Thursday, 26th July 2018, 12:00 pm
Updated Thursday, 26th July 2018, 12:14 pm

In truth though Mrs May’s plan was only ever meant to bring her own party together and it never had the best interests of the country at heart. It has failed spectacularly to do even that with senior and junior ministers resigning all over the place.

A little over two years ago we were told there was no downside to leaving the EU, that the remainder of the EU would be desperate to do a deal with us on our terms as we held all the cards. We would be able to retain the exact same benefits whilst doing trade deals with the rest of the world. Meanwhile the ‘Brexit Dividend’ would give vital funds to our NHS. None of this was true and sadly many in her party who campaigned to leave, knew this.

We now see jobs being lost and some businesses who need to be part of the single market moving abroad. Apparently we are about to be told by our own government we need to stockpile food and medicines. A large number of people are barely able to buy the food they need from day to day. Quite how are they expected to stockpile supplies? Our government’s own forecasts predict even their preferred option will still result in a huge recession putting further strain on our public services. Meanwhile the rest of the EU are the ones continuing to sign trade deals around the world.

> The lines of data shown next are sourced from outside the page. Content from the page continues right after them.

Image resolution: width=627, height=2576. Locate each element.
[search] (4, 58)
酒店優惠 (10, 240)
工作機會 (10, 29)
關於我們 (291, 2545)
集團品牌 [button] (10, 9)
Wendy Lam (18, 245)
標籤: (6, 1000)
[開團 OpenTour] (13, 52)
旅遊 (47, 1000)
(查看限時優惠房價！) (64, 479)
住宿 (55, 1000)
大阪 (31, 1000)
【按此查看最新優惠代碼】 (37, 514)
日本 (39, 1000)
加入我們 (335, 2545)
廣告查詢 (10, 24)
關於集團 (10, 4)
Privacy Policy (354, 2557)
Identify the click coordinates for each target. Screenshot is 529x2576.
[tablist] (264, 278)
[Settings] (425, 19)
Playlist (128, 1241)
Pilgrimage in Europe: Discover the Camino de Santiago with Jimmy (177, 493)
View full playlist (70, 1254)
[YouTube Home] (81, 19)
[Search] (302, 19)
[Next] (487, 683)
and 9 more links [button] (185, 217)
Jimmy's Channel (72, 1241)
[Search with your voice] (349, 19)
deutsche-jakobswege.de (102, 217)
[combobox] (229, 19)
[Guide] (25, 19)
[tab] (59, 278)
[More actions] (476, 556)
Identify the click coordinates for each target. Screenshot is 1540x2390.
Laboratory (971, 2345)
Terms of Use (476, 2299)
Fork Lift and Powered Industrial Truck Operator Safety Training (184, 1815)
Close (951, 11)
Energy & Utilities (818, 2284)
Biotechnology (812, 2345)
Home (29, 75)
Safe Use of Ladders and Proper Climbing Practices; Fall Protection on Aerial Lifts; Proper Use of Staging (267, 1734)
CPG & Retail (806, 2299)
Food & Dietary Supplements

We also find that as well as the lies told prior to the referendum, the leave campaigns broke electoral law in their spending and that there was nefarious interference in the referendum. What a mess.

She ends her column with a ridiculous ‘if only’ wishlist for three years ago that makes no sense at all. It can be summarised as ‘We want all the rights and benefits of the EU without any of the responsibilities’. Freedom of movement is a benefit to many people in the UK as well and there are safeguards in FOM to control who can come here that the UK chooses not to implement. Finally, anybody who has received a PAYE tax summary from the Inland Revenue will have seen from the pie chart breaking down where their tax has gone that the payment to the EU is the smallest one to be individually broken down. Tiny compared to most of the other areas, smaller even than foreign aid and yet the benefit to our economy from it is huge.

Surely the best option now as opinion polls show that ‘the will of the people’ is changing is a referendum on the final deal with an option to remain in the EU.